Goldman Sachs (NYSE:GS) has finally agreed to sell digital lender GreenSky to a consortium led by Sixth Street. The purchasers include KKR, Bayview Asset Management, and CardWorks, with “significant support” from PIMCO through an asset acquisition, as well as strategic financing from CPP Investments.
Alan Waxman, co-Founder and CEO of Sixth Street, said that Sixth Street co-founder Michael Muscolino and Head of Asset Based Finance Michael Dryden will work to put GreenSky in a better position than Goldman could accomplish during its rather brief period of ownership.
Details of the transaction were not immediately available, but Goldman said that when the deal closes in Q1 2024, they will take a -$0.19 EPS hit.

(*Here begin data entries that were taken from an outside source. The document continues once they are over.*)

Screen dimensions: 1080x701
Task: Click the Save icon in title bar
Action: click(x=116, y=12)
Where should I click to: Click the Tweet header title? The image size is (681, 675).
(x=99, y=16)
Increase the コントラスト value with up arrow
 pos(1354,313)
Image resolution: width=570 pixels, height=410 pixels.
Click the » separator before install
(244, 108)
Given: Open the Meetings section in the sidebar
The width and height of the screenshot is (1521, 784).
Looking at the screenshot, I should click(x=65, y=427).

This is not the outcome that Goldman had initially hoped for.
David Solomon, Chairman and CEO of Goldman Sachs, issued the following statement on the sale:
“This transaction demonstrates our continued progress in narrowing the focus of our consumer business. While GreenSky is an attractive business, we are focused on advancing the strategy we laid out for our two core franchises. In Global Banking & Markets, we’ve improved our wallet share and are demonstrating strong growth in financing activities; and across our Asset & Wealth Management platform we are making very strong progress towards both our fundraising and management fee targets.”
To decipher the above, Goldman is continuing his ongoing retreat from Fintech, which started as a fast walk but now looks more like a sprint for the exits.

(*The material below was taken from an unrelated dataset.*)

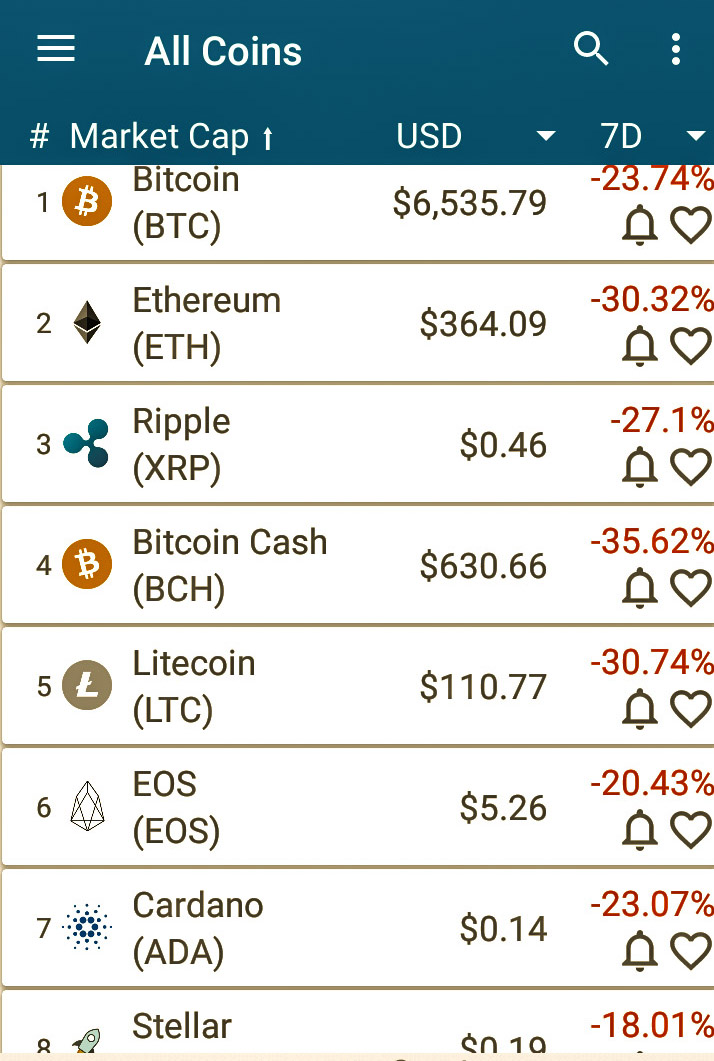Open the 7D timeframe dropdown
Screen dimensions: 714x1061
tap(695, 136)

It was 2021 when Goldman announced the acquisition of GreenSky in an all-stock purchase valued, at the time, at around $2.24 billion. Goldman packaged the acquisition as part of their larger ambition of building the consumer banking platform of the future.
At that time, Solomon was more enthusiastic about Fintech, predicting that GreenSky would allow Marcus, Goldman’s digital banking brand, to reach a “new and active set of merchants and customers and provide them with an expanding set of solutions.”
At one point, Solomon thought that Fintech was the future of financial services and Goldman. Today, he has backed away from the vast ambitions of becoming the one digital financial platform to rule them all to providing some back-end bells and whistles. In the end, it was Goldman’s culture that was the undoing of its digital aspirations. Old finance got in the way of new finance, and a few tough quarters scared the Goldman Board of Directors and, with it, the security of Solomon’s leadership position. Live today to fight tomorrow, I guess.